* INSTRUCTIONS TO FOLLOW
Copy each record below without changing a single word.

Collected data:
+ + + +
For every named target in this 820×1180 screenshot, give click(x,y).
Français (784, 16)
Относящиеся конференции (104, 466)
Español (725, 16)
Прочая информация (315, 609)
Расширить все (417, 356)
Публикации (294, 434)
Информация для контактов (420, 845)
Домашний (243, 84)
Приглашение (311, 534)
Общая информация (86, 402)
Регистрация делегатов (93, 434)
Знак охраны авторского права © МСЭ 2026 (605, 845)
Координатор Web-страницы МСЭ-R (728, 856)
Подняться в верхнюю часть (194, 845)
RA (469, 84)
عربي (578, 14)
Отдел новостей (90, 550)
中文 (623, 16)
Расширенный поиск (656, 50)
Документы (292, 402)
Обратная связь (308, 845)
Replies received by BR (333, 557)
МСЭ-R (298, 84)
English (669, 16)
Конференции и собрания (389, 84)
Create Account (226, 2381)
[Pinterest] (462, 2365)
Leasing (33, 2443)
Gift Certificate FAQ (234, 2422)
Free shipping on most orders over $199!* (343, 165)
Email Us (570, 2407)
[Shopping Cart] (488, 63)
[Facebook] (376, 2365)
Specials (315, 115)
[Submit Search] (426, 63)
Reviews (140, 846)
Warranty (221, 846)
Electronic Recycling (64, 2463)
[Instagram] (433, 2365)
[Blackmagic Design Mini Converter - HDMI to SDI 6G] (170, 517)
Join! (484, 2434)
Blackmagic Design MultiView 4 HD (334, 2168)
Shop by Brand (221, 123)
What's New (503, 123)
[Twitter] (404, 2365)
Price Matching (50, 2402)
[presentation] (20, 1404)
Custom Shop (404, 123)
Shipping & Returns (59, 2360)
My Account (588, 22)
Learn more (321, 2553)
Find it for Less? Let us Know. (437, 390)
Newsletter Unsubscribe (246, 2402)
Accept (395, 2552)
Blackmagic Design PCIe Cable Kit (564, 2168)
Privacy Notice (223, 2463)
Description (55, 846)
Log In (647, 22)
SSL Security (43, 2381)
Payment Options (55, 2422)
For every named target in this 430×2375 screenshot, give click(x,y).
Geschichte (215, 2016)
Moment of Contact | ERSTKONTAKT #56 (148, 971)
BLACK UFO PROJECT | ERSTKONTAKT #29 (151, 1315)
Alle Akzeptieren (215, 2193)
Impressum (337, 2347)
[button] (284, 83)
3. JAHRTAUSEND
+ + + +
* THE COMPLETED TASK
For every named target in this 820×1180 screenshot, give click(x,y).
Français (784, 16)
Относящиеся конференции (104, 466)
Español (725, 16)
Прочая информация (315, 609)
Расширить все (417, 356)
Публикации (294, 434)
Информация для контактов (420, 845)
Домашний (243, 84)
Приглашение (311, 534)
Общая информация (86, 402)
Регистрация делегатов (93, 434)
Знак охраны авторского права © МСЭ 2026 (605, 845)
Координатор Web-страницы МСЭ-R (728, 856)
Подняться в верхнюю часть (194, 845)
RA (469, 84)
عربي (578, 14)
Отдел новостей (90, 550)
中文 (623, 16)
Расширенный поиск (656, 50)
Документы (292, 402)
Обратная связь (308, 845)
Replies received by BR (333, 557)
МСЭ-R (298, 84)
English (669, 16)
Конференции и собрания (389, 84)
Create Account (226, 2381)
[Pinterest] (462, 2365)
Leasing (33, 2443)
Gift Certificate FAQ (234, 2422)
Free shipping on most orders over $199!* (343, 165)
Email Us (570, 2407)
[Shopping Cart] (488, 63)
[Facebook] (376, 2365)
Specials (315, 115)
[Submit Search] (426, 63)
Reviews (140, 846)
Warranty (221, 846)
Electronic Recycling (64, 2463)
[Instagram] (433, 2365)
[Blackmagic Design Mini Converter - HDMI to SDI 6G] (170, 517)
Join! (484, 2434)
Blackmagic Design MultiView 4 HD (334, 2168)
Shop by Brand (221, 123)
What's New (503, 123)
[Twitter] (404, 2365)
Price Matching (50, 2402)
[presentation] (20, 1404)
Custom Shop (404, 123)
Shipping & Returns (59, 2360)
My Account (588, 22)
Learn more (321, 2553)
Find it for Less? Let us Know. (437, 390)
Newsletter Unsubscribe (246, 2402)
Accept (395, 2552)
Blackmagic Design PCIe Cable Kit (564, 2168)
Privacy Notice (223, 2463)
Description (55, 846)
Log In (647, 22)
SSL Security (43, 2381)
Payment Options (55, 2422)
For every named target in this 430×2375 screenshot, give click(x,y).
Geschichte (215, 2016)
Moment of Contact | ERSTKONTAKT #56 (148, 971)
BLACK UFO PROJECT | ERSTKONTAKT #29 (151, 1315)
Alle Akzeptieren (215, 2193)
Impressum (337, 2347)
[button] (284, 83)
3. JAHRTAUSEND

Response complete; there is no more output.